__What the exercise asks__:
Quote the material exactly from the line that contains "Task: Click the" through its last line. Any pictures are to be left out.

__Information shown__:
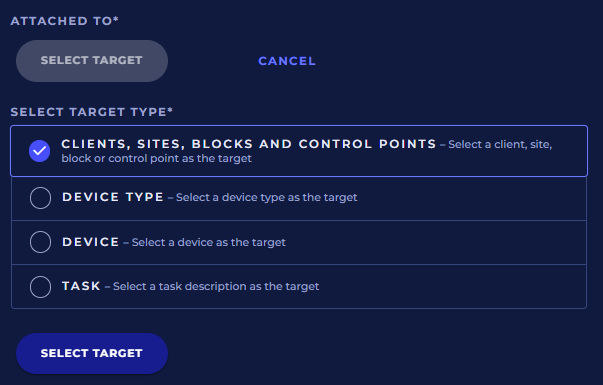Click the 'DEVICE' bold label text

[91, 242]
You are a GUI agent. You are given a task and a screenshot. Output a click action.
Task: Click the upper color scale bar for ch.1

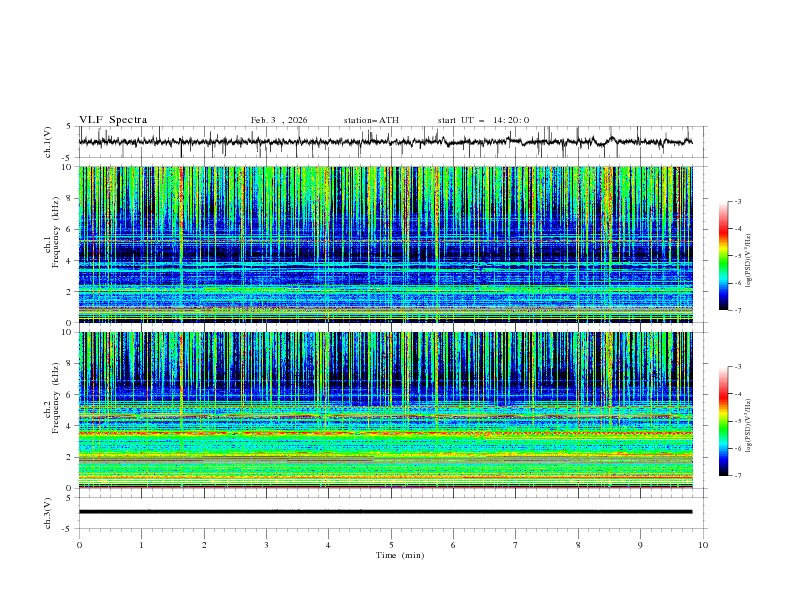723,256
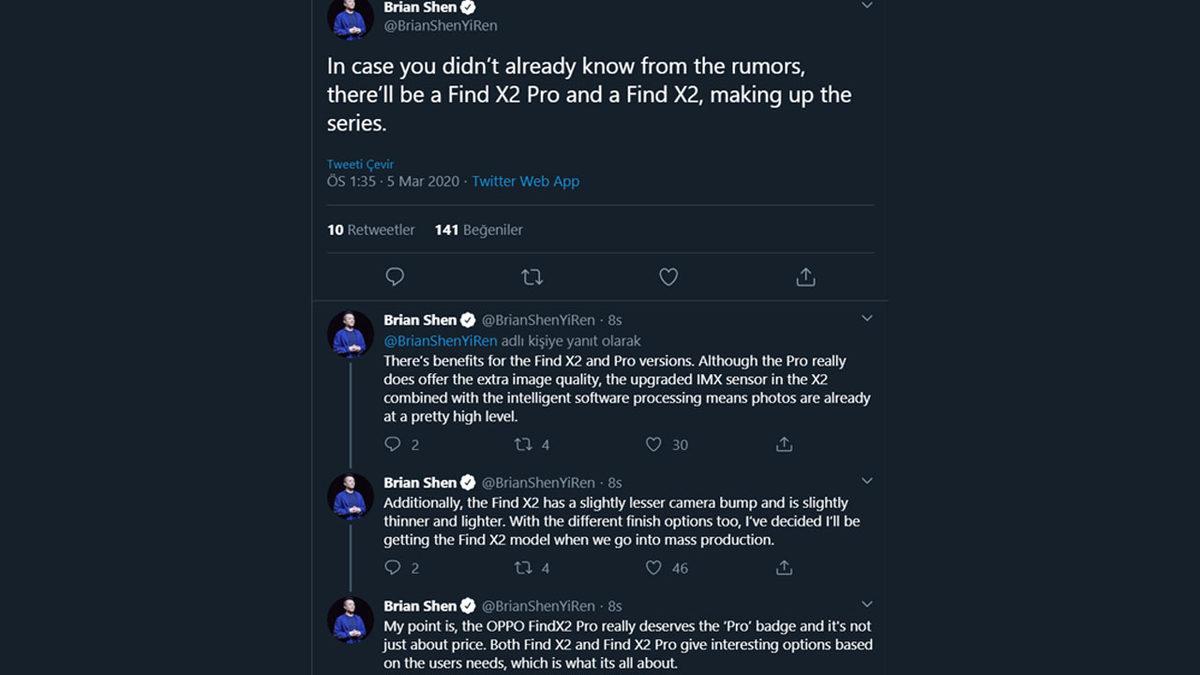
Task: Retweet the camera bump reply tweet
Action: click(523, 568)
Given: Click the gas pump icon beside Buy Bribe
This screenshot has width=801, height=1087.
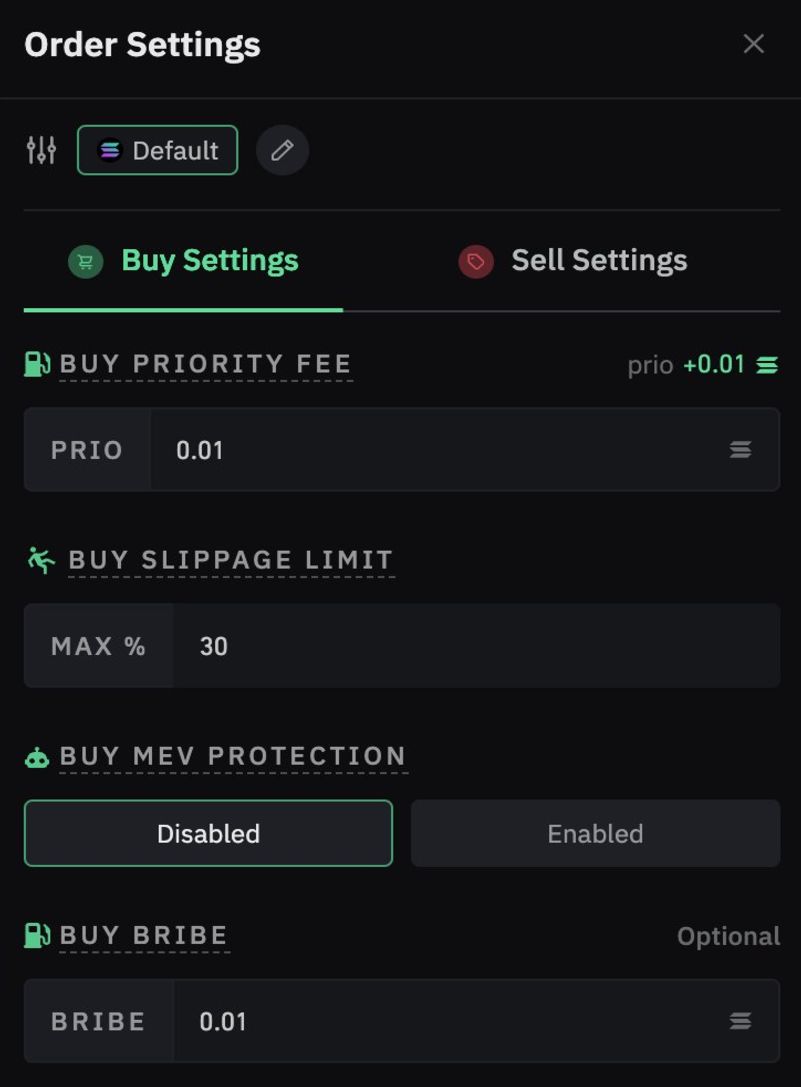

__Output of the exercise__:
Task: Click the upper color scale bar for ch.1

723,256
Task: Retweet the camera bump reply tweet
Action: click(523, 568)
Given: Click the gas pump icon beside Buy Bribe
This screenshot has width=801, height=1087.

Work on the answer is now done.